Almost! But not quite: it aliases some possible filenames, though only they are valid UTF-8 encodings (or UTF-16 say, if one did this on Windows). In particular, it prevents the existence of two files with equivalent names.
In other words, like most RDBMSes, ZFS differentiates "field type" from "collation."
"Field type" in an RDBMS controls what can be written (e.g. "valid UTF8 strings"), what will be read back (e.g. the use of the Unicode replacement character), and what special values like NULL will cast to.
An RDBMS field's collation controls how values in the field will compare for equality, and what will happen when you sort on that field.
Unique constraints in RDBMSes function on top of collation—so if the collation says two values are equivalent, the unique constraint will prevent you from inserting the new one.
Great properties, if you can get them. It's too bad that the filesystem API is as low-level as it is, actually; if POSIX had some concept of "readdir(2) pre-sorted by a given field" like e.g. Windows does, then you could require that userland programs rely on FS-level collation rather than allowing them to collate the resulting values however they feel like (usually meaning "naively.")
Well, readdir() in ZFS does not produce outputs in any order, since directories are just plain hash tables.
And the n-i string comparison function produces a boolean if I remember correctly, not a trinary. So it doesn't define a collation. But it could define a collation, that's true.
The problem with moving sorting into the kernel is that you now need to have the collations there (English?

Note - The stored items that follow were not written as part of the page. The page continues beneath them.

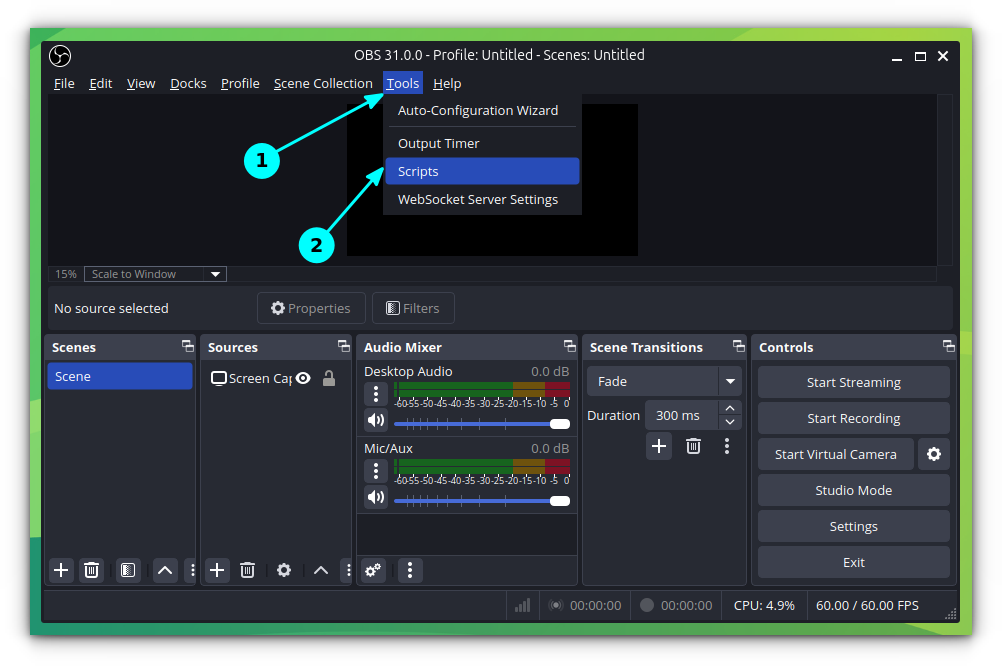Viewport: 1002px width, 667px height.
Task: Increase transition Duration with the up stepper
Action: pyautogui.click(x=730, y=409)
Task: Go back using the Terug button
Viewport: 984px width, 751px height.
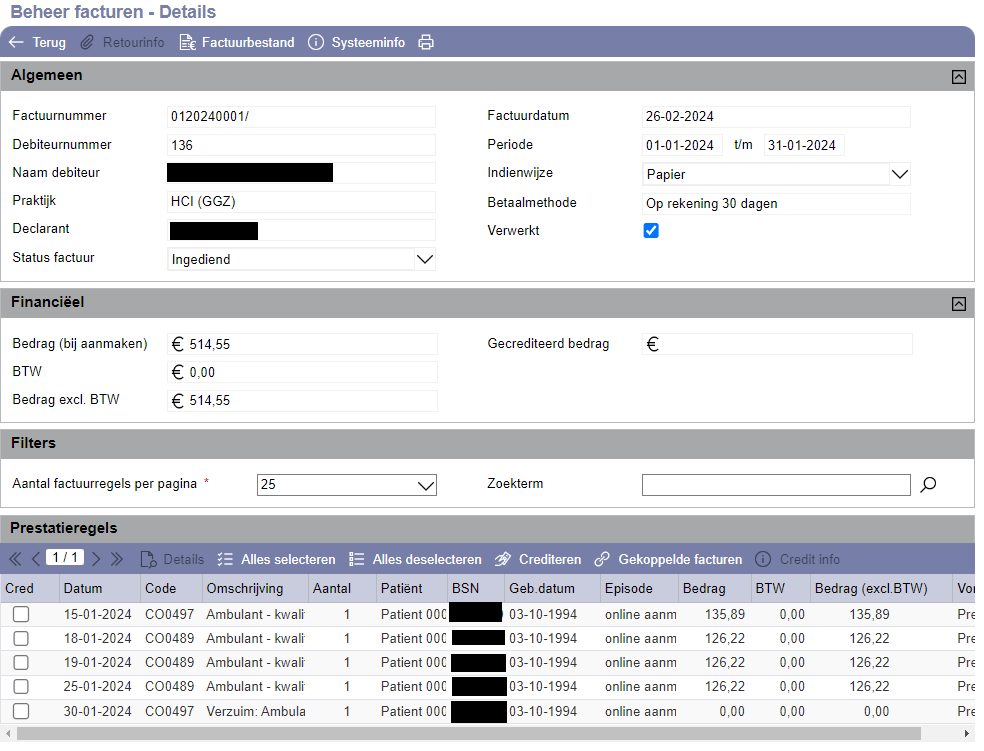Action: tap(37, 42)
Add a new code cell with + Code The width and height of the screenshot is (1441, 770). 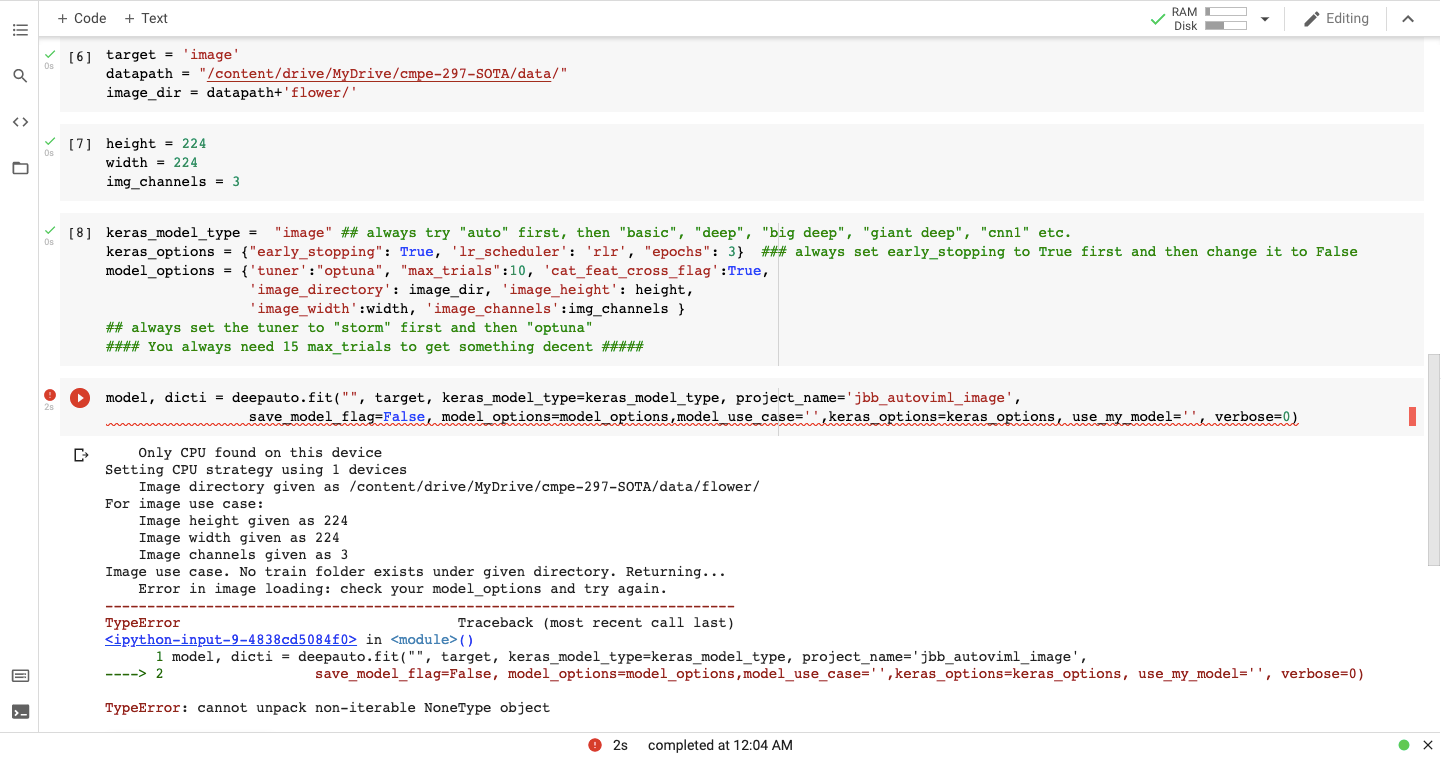click(82, 18)
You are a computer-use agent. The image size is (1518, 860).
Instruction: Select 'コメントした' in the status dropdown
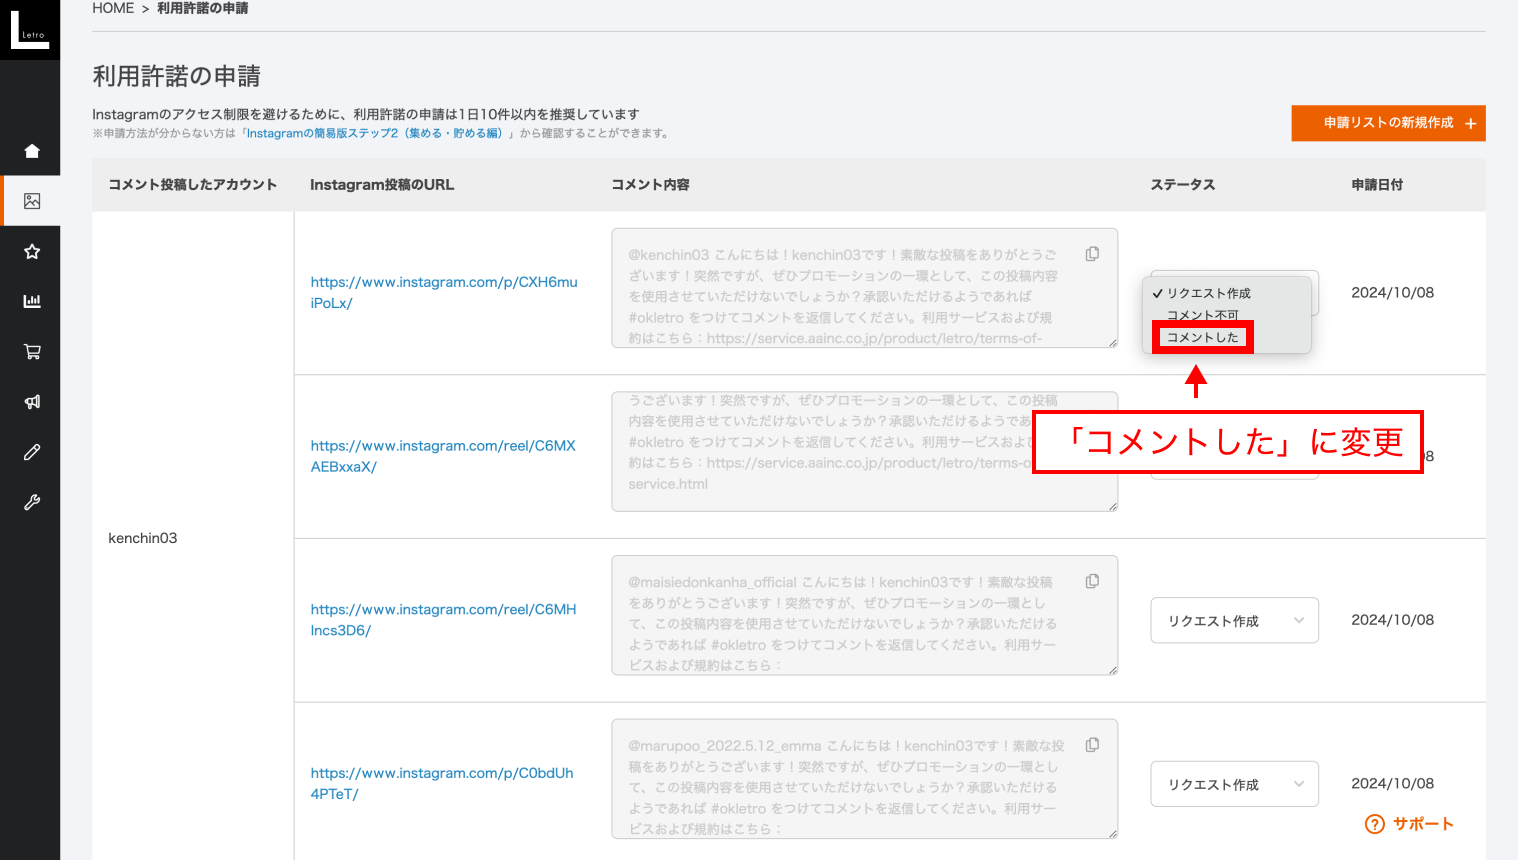[x=1203, y=337]
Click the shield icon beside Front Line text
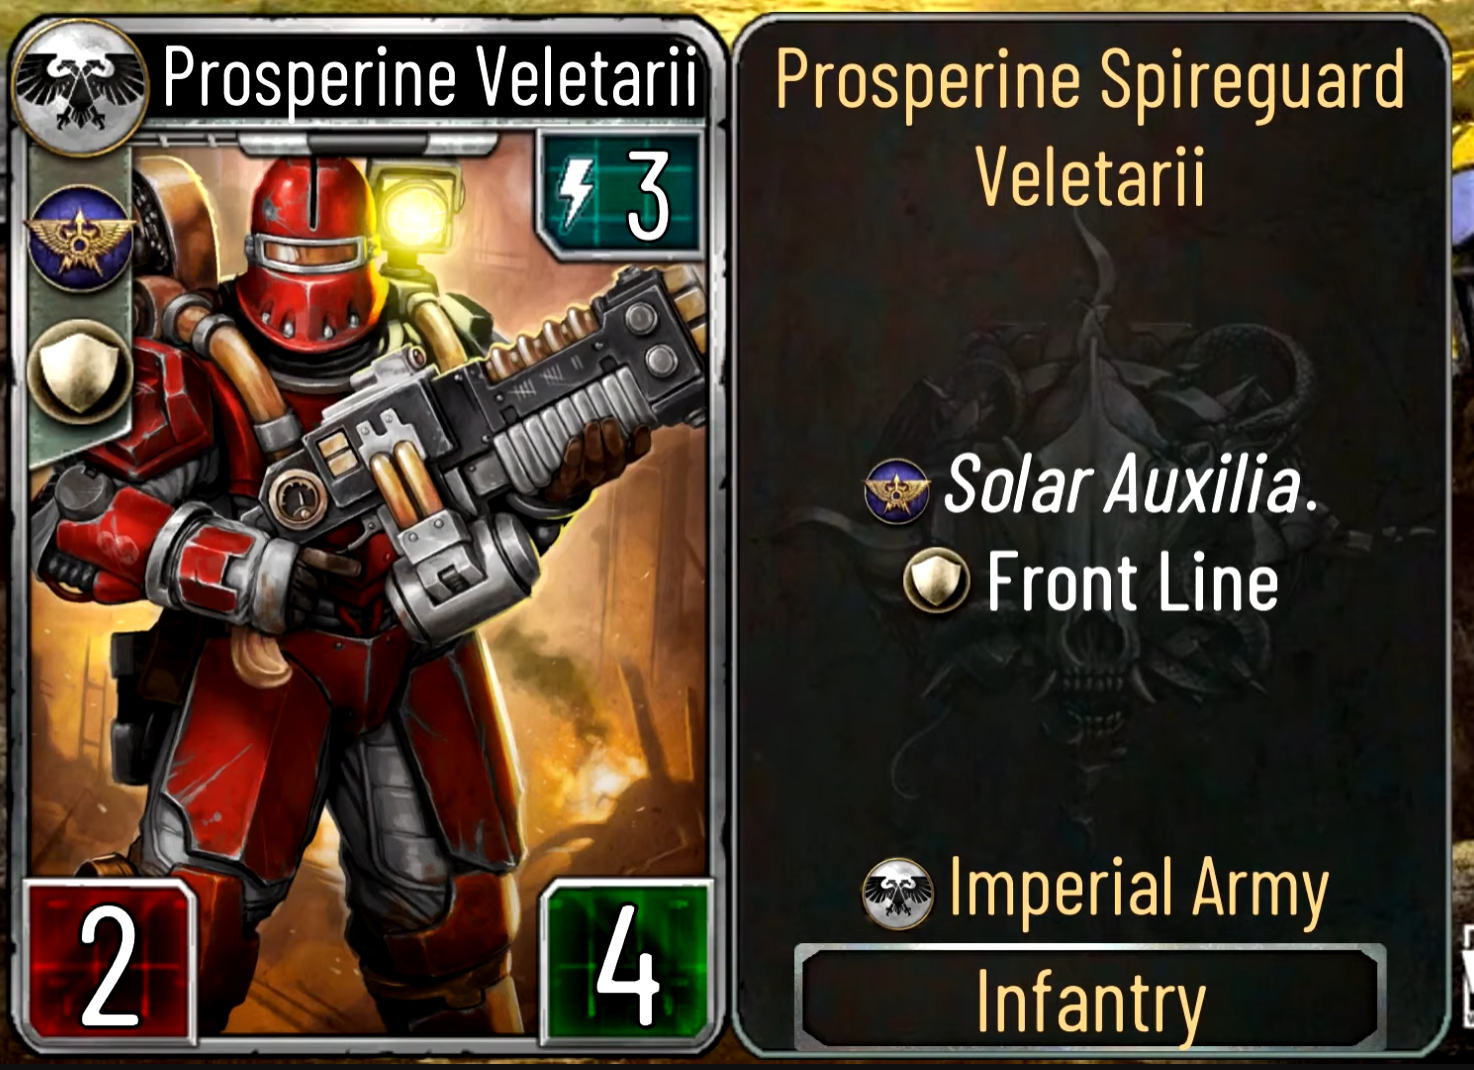 click(x=936, y=580)
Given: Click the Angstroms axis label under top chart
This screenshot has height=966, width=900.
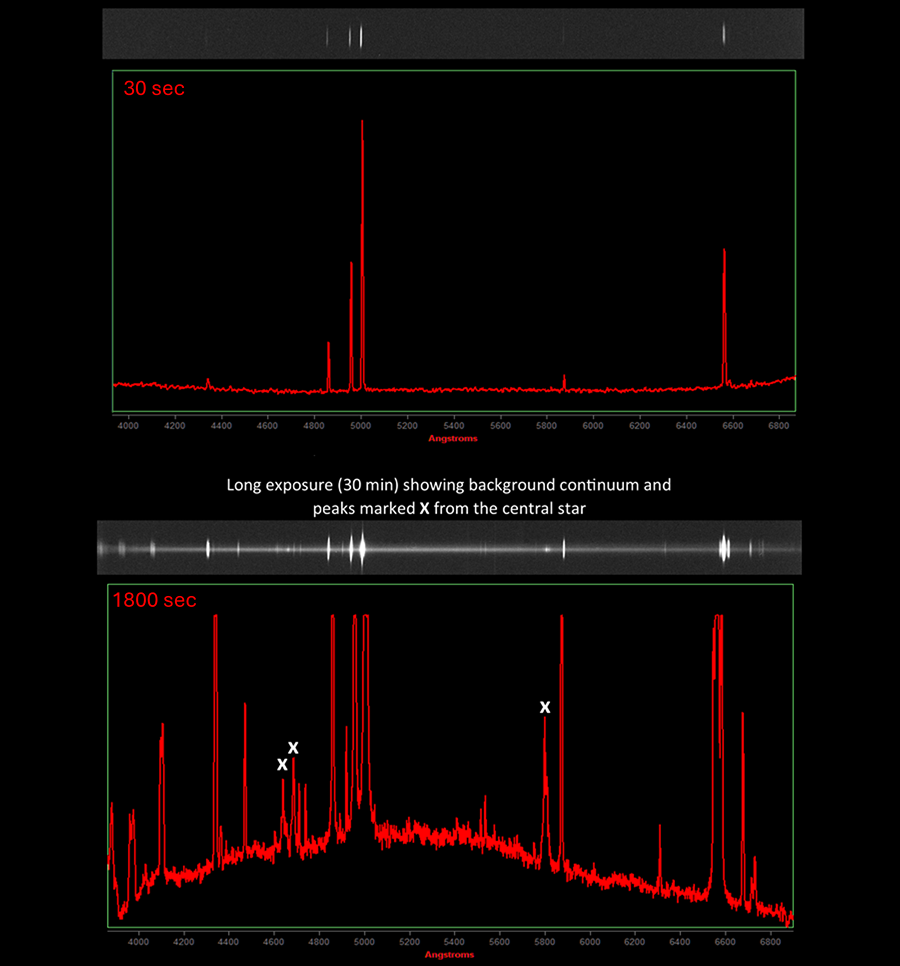Looking at the screenshot, I should [453, 438].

French? something else? "Unicode" is not enough), and user-land needs to tell the kernel what collation to use for any given process or thread or system call. That's ETOOMUCHWORK for everyone, so it doesn't happen.
(BTW, I found your comments interesting, even as I laughed at how often you were making them. Thanks for contributing, and sorry for getting us both flagged (for IMHO the goofiest possible reason).)